“That little guy is all right,” said Jaundice. “Did you hear what he said about Lord James havin’ a chanst on that track he was talking about? Say, Lord James has about as much chanst as I have.”
“Everyone has a chance,” I said feebly.
“Me?” he asked in surprise.
“Sure; the Book says everyone has who repents.”
“I ain’t got nothin’ to repent of exceptin’ pullin’ three or four of them bum chasers. The stewards couldn’t get nothin’ on me at that.”
“The Judges up there know it all.”
“Know everything? Then, say, what chanst has a guy got?”
As a religious prospect the case was too hard, so I telephoned the little rector and gave it over to him. He called upon Jaundice several times, and the following week I went to the hospital again. Jaundice was weak but smiling.
“Say,” he whispered hoarsely, “I got a chanst. That little man says that them Judges up there knows I was carryin’ too much weight to run true and that you can’t blame anyone for losin’ when he is handicapped out of it. I told him about pulling them chasers and lyin’ and stealin’, and he said that didn’t make no difference, that the Judges don’t set a guy down forever if he is sorry he done wrong.” He remained thinking for a time.

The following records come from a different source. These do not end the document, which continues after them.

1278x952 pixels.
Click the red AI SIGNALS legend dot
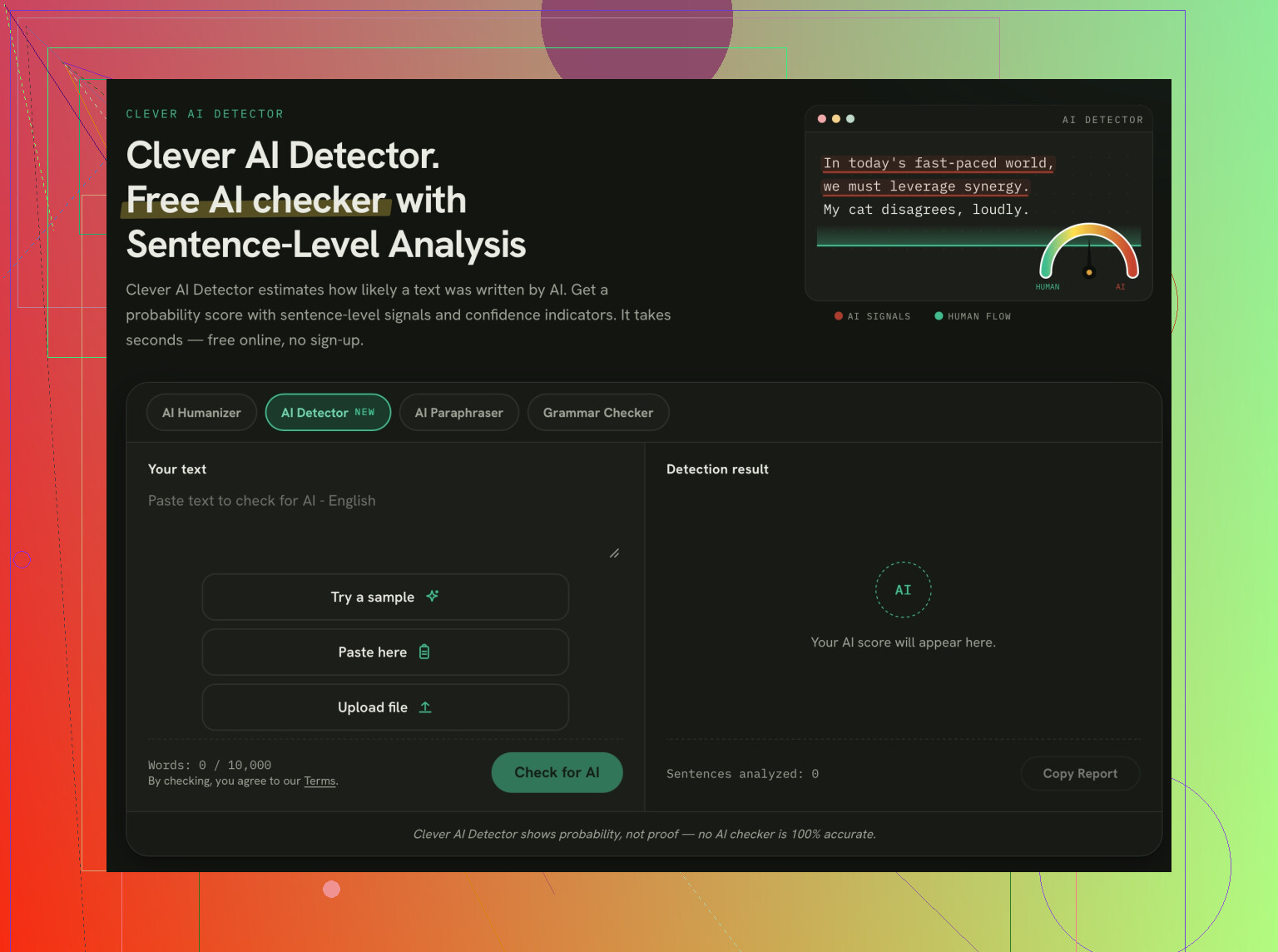point(839,316)
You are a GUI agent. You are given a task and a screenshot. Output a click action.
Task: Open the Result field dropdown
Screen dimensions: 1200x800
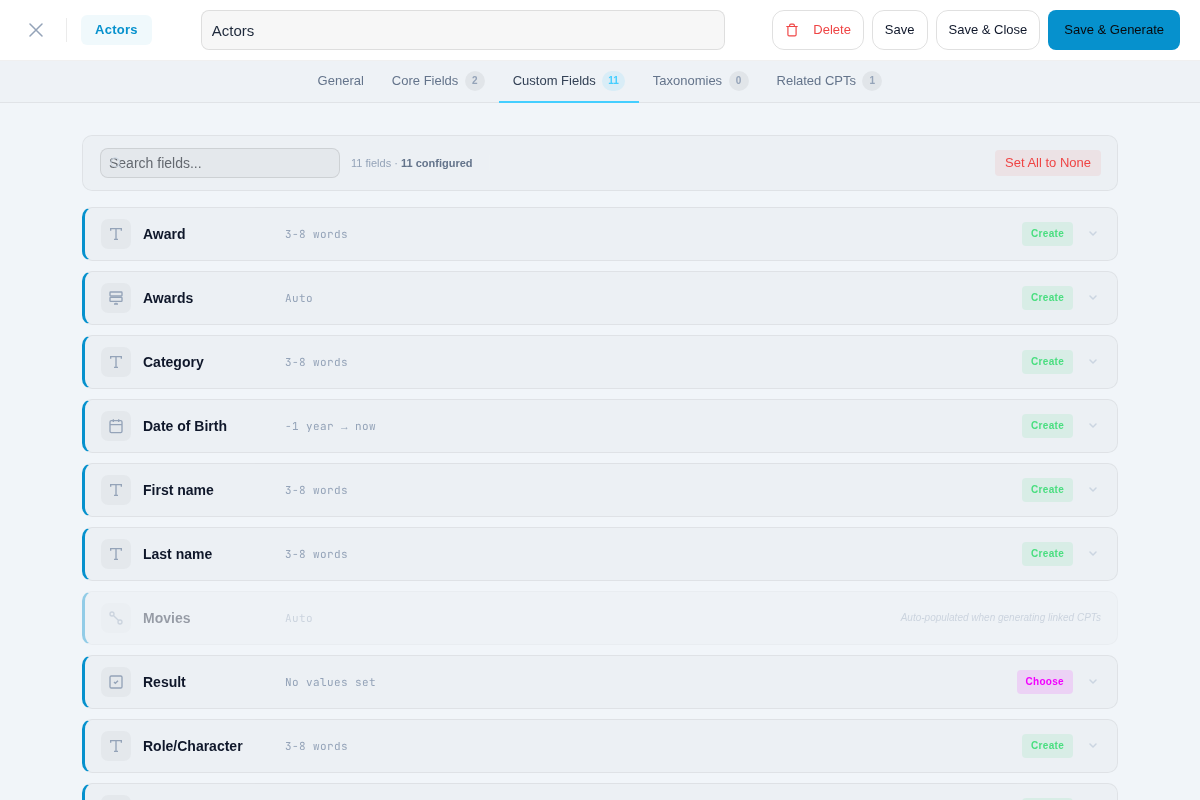click(1093, 682)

“He didn’t have to tell me to be sorry,” he whispered. “Honest, I always was sorry when I pulled one of them bum chasers when he was trying. It wasn’t square to the horse. This is the softest bet I ever had,” he whispered. “I’m going to play it. Them’s good odds—a chanst to win all them things he told me about and only be sorry. It’s like writing your own ticket.”